The company responded by adopting a one-year stockholder rights plan that essentially gives Hologic shareholders the right to buy the company's stock at a 50 percent discount, while diluting the value of shares owned by the entity whose actions would trigger the rights plan.
Under Hologic's plan, shareholders of record as of the close of business on Dec. 2 will receive one right for each share of Hologic stock held on that date. The rights will not initially be exercisable. If the rights become exercisable, each right will entitle the holder to buy one-thousandth of a share of a new series of preferred stock at an exercise price of $107 per right.

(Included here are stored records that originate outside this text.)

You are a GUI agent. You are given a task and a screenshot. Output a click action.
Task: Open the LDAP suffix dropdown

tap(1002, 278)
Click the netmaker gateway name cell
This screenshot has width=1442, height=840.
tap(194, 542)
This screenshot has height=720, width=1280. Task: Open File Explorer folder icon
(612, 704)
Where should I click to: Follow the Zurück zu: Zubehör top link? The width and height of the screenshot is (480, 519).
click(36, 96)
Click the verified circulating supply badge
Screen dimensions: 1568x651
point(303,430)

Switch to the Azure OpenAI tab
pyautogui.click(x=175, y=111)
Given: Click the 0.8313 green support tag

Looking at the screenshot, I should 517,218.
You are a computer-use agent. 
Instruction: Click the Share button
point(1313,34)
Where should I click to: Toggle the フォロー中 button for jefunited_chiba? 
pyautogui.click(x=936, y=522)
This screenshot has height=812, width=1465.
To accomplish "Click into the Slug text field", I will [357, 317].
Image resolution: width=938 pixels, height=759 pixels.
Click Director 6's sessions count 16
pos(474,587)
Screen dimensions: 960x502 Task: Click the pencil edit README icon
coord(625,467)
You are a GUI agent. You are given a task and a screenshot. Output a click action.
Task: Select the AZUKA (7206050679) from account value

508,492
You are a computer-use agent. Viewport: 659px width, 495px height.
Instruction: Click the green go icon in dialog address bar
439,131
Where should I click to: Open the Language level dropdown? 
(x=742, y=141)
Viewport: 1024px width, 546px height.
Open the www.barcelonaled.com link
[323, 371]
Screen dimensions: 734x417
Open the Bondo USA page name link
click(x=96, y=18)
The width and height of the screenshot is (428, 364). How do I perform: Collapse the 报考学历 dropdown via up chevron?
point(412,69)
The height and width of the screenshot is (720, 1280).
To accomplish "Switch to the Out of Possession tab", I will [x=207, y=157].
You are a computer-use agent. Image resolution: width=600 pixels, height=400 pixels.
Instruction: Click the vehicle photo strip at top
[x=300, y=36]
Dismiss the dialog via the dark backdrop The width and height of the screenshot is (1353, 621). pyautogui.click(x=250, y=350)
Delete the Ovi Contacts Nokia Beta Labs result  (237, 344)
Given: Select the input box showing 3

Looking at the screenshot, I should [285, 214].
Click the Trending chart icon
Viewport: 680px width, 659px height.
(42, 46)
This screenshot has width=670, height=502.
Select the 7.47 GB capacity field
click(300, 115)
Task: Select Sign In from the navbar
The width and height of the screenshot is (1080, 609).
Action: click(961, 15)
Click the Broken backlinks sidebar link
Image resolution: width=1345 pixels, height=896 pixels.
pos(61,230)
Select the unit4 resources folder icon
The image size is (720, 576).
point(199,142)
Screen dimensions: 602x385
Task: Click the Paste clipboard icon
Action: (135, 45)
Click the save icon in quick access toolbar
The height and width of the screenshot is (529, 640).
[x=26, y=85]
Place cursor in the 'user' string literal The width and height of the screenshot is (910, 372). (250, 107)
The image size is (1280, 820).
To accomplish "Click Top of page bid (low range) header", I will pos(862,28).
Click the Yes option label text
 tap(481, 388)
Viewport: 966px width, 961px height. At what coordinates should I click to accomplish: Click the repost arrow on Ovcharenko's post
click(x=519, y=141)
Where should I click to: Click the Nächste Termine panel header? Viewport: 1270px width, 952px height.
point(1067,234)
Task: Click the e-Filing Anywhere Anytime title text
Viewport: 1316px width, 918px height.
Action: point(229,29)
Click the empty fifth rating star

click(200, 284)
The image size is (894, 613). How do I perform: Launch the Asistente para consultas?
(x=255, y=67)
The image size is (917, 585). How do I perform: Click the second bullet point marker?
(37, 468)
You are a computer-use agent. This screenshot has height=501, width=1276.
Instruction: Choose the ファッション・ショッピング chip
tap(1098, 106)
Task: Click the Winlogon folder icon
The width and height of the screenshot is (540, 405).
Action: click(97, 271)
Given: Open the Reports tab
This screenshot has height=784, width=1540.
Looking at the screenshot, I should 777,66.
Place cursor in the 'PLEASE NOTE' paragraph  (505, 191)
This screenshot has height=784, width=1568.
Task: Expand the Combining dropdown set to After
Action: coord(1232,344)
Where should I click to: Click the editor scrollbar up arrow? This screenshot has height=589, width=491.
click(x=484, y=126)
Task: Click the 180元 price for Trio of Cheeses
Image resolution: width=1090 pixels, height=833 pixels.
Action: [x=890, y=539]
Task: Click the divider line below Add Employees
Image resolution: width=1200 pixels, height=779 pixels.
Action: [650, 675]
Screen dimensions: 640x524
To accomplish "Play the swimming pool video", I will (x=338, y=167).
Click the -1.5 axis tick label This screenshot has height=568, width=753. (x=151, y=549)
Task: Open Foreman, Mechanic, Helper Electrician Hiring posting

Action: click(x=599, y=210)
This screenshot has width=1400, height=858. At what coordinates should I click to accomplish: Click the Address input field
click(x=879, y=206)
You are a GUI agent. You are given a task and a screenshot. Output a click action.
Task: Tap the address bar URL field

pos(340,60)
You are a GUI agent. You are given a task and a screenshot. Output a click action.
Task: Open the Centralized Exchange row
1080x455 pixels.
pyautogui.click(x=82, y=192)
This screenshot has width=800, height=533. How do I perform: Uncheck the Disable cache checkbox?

With certain exceptions, the rights will become exercisable only if a person or group buys 10 percent or more of Hologic's shares, or 15 percent in the case of passive institutional investors. Upon the rights become exercisable, each holder of a right will be able to acquire at the exercise price a number of Hologic shares having a then-current market value of twice the exercise price.
Also, if after an entity buys 10 percent or more of Hologic's stock — 15 percent in the case of a passive institutional investor — the firm merges with another business, an acquirer merges into Hologic, or Hologic sells or transfers more than half of its consolidated assets, or earning power, each rights holder will have the power to purchase at the exercise price a number of shares of the person or group whose activity triggers the rights plan. The shares would have a then-current market value of twice the exercise price.
"In all cases, rights held by any person or group whose actions trigger the rights plan would become void and not be exercisable," Hologic said.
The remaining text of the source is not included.